As the global financial meltdown spreads to threaten General Motors and even the Euro, financial experts in well-tailored suits vie in the news media to frame how we arrived here and what should be done.

Their debate tends to be about just how many billion of dollars need to be delivered to banks and other financial institutions to keep the good ship globalization afloat. From quarters such as the conservative Fraser Institute, we hear that government is to blame for intruding into the market, and so less regulation is the cure.

Here at The Tyee, we noticed that most of the commentary on our Titanic dilemma seems to be coming from the passengers in first class and the government navigators who helped create the crisis. We were curious about how it looks to the crew and the passengers in third class, so we made some calls to union leaders, anti-poverty activists, and various economists and historians who make it their business to study big business without being part of the action.

We heard voices saying that Canada and the world economy need increased social services, expanded public infrastructure investments and restored regimes of strict regulation for banks and investment houses. And we heard much skepticism towards bailout programs perceived to have so far rewarded the folks who created the crisis.

"The bankers seem to have forgotten one of the most serious commandments, 'Thou shalt not steal,'" said Sister Elizabeth Kelliher, a Franciscan nun on Vancouver's gritty Downtown Eastside.

"We need government action to set and enforce a living wage," she told The Tyee. "The government should immediately fund new social housing."

'A great unwinding'

Kelliher, who operates a soup kitchen that feeds between 300 and 500 of the city's most poverty stricken each day, says she is already seeing the results of the financial crisis as desperately needed donations to sustain the feeding program are beginning to dry up. So while the crisis may mean diminished RRSPs and pension funds for many of us, it could already be generating thinner soup and smaller sandwiches for the city's hungriest citizens

Andrew Jackson, director of social and economic policy for the Canadian Labour Congress, agrees with Elizabeth Kelliher that the Canadian government should be making massive new investments in social housing, as well as many other areas of infrastructure.

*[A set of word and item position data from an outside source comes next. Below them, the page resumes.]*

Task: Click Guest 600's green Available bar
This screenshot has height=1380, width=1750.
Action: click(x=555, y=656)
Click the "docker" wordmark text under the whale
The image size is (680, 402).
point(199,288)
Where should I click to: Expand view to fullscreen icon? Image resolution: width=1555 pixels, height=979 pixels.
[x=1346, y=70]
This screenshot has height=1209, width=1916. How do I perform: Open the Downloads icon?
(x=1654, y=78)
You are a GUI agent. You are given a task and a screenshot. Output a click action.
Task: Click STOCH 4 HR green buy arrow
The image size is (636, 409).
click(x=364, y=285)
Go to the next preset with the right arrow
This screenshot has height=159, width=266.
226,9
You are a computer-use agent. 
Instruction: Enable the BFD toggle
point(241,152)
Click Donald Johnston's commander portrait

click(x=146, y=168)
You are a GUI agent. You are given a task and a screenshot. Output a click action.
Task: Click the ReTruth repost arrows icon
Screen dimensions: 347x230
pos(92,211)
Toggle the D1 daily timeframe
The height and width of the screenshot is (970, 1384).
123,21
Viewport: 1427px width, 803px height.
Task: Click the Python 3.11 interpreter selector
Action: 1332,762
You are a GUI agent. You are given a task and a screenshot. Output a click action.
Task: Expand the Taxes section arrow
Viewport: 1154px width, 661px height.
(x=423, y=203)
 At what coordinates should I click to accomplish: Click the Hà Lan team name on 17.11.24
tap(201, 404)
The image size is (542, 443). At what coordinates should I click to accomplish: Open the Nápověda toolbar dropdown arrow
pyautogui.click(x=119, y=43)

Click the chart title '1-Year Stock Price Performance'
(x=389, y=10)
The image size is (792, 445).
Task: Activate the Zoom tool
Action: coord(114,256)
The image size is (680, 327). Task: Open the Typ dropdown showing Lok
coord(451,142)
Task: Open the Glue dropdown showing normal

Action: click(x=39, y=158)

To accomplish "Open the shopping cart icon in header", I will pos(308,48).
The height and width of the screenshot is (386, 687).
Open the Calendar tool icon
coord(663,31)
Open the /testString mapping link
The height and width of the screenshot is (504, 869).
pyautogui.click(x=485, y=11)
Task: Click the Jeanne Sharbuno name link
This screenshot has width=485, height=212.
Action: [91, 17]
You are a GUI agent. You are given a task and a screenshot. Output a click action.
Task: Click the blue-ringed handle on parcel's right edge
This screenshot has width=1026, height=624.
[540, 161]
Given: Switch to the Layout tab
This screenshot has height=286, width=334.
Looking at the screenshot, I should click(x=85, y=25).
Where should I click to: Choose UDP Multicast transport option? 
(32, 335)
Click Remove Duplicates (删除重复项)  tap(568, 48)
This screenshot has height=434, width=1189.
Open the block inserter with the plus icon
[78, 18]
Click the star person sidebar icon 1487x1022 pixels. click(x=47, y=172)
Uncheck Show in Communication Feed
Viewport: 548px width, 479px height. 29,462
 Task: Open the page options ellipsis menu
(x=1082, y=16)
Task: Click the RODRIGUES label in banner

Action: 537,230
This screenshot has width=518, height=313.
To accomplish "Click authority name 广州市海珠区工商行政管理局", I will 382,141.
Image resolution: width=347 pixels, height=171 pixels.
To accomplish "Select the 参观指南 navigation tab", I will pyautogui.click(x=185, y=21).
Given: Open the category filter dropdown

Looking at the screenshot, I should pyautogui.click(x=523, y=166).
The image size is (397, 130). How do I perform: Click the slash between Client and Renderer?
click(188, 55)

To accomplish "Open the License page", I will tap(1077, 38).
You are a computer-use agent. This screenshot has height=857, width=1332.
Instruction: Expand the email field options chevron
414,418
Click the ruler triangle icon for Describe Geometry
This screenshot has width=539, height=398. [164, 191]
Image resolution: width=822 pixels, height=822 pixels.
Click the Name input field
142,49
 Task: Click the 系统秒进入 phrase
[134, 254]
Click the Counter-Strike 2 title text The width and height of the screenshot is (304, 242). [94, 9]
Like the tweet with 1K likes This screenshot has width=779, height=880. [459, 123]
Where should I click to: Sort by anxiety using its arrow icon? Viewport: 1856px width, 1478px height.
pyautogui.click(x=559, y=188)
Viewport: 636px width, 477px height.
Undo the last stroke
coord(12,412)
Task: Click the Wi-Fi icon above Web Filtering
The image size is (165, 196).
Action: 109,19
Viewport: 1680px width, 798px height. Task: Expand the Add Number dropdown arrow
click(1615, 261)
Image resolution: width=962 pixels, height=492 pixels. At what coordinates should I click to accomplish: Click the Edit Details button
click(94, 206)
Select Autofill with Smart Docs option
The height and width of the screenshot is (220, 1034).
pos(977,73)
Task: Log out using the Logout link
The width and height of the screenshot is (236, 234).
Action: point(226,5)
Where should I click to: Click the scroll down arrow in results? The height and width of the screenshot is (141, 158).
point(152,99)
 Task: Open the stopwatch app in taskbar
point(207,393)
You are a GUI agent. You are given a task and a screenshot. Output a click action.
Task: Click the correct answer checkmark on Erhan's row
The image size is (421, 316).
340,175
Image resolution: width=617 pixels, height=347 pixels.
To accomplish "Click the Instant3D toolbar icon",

"What we're seeing here is a great unwinding of the current system," he said. "We are headed into a major downturn, and Canada should be putting at least $10 billion into infrastructure projects right away. We need to get out of the casino and into the real economy that channels savings into new production."

The CLC has just issued a paper on its response to the current crisis titled "Global Capitalism: On the edge of the abyss." The paper says the global economy is now "almost certainly headed for a deep and prolonged recession," and notes that global markets have already fallen as far as they did in the Great Crash of 1929.

The labour group blames deregulated global finance for the crisis, pointing to what it calls "the unregulated shadow banking system of investment banks, hedge funds and private equity funds," and decrying the creation of "fiendishly complex and sometimes outright fraudulent products." The face value of these highly abstract and uncertain financial instruments, the paper notes, was recently estimated at over $50 trillion.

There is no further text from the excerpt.